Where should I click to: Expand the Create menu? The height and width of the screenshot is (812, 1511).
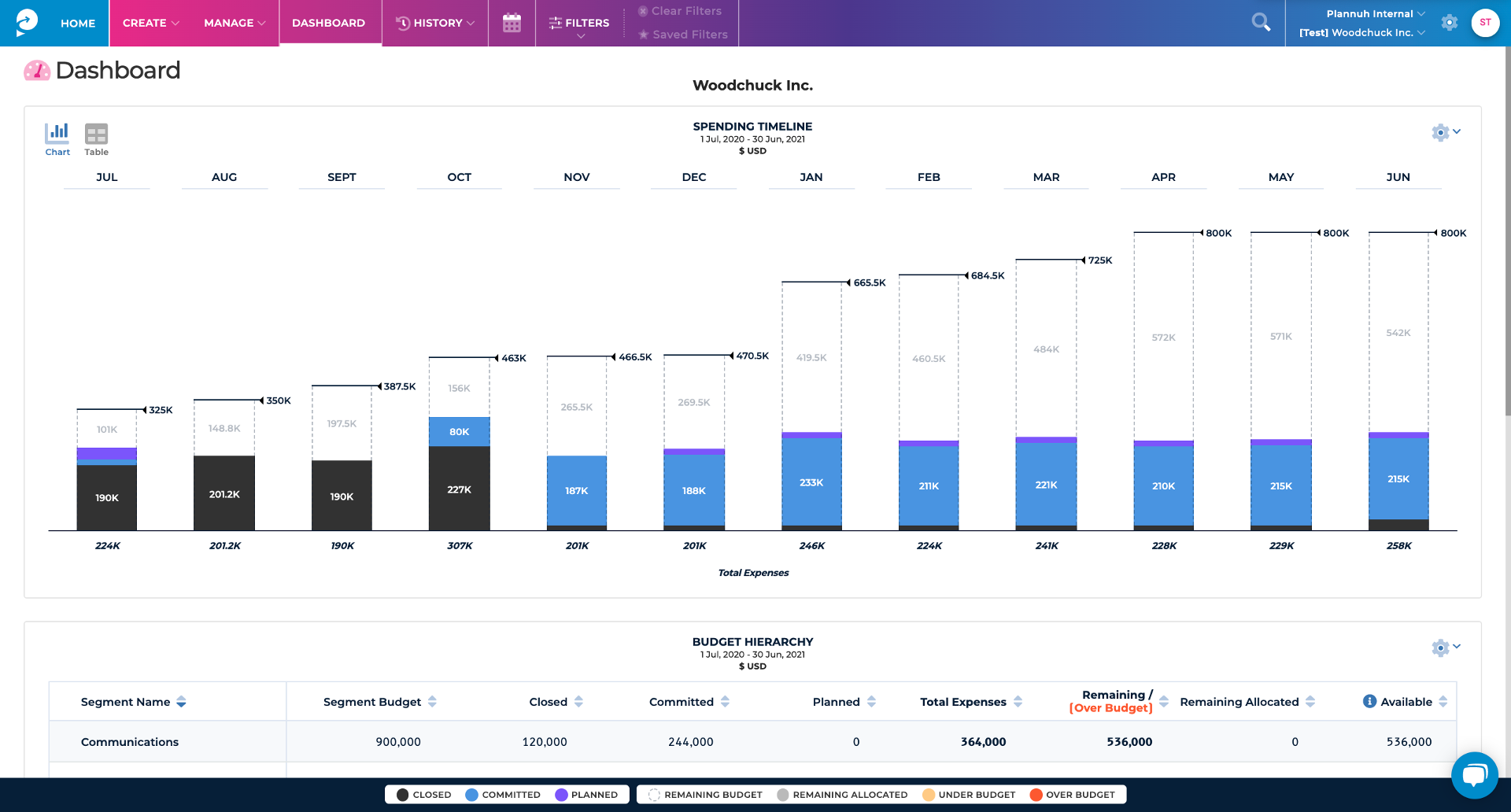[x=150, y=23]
———
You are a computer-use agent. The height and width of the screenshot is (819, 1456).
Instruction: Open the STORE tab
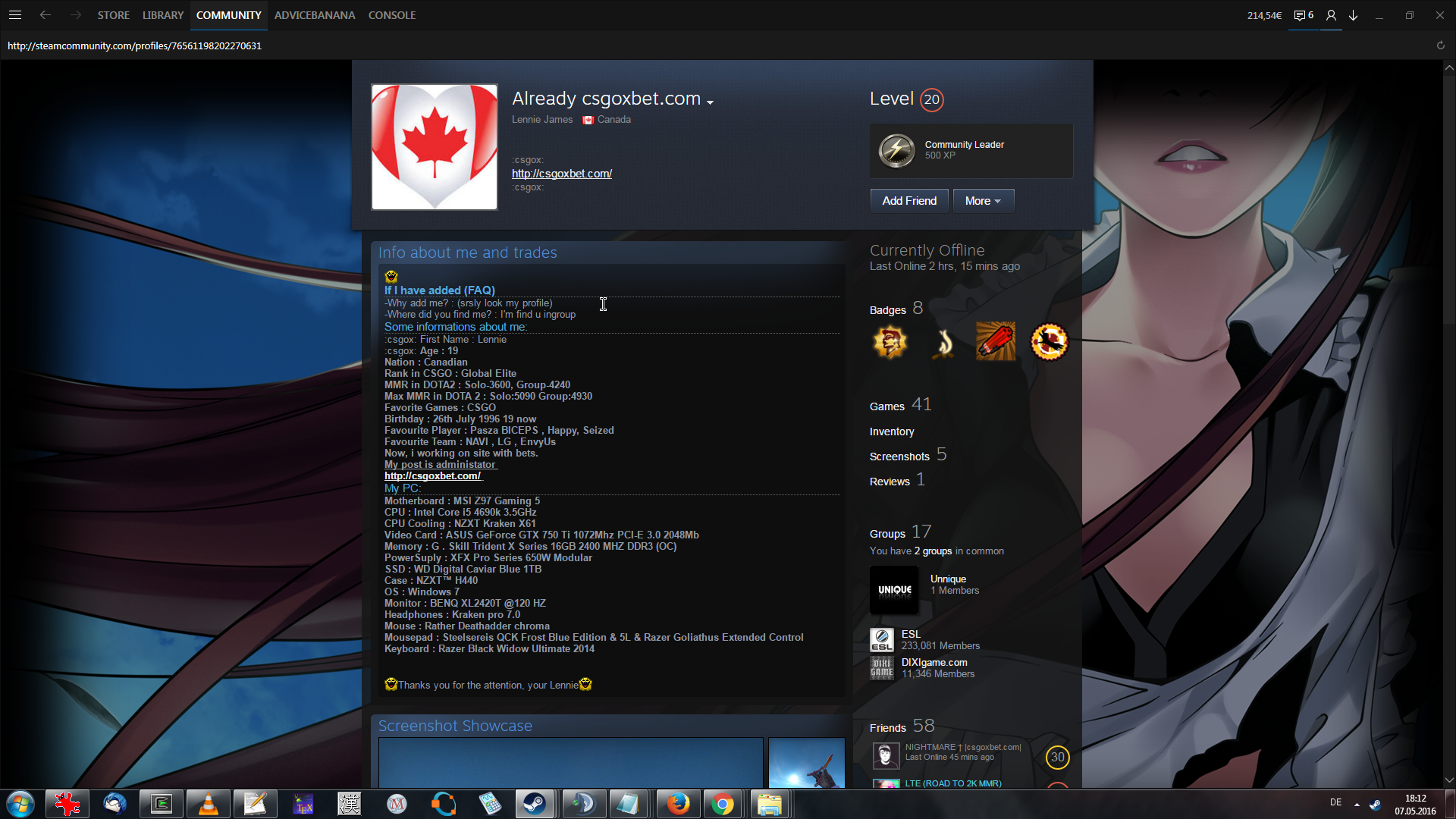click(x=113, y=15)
———
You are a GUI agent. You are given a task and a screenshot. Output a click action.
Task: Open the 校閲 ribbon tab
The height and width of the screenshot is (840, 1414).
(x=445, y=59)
———
-- ASSIGNMENT --
Give the number of lines above that contain "agent", and nothing more.

-- TASK RESULT --
2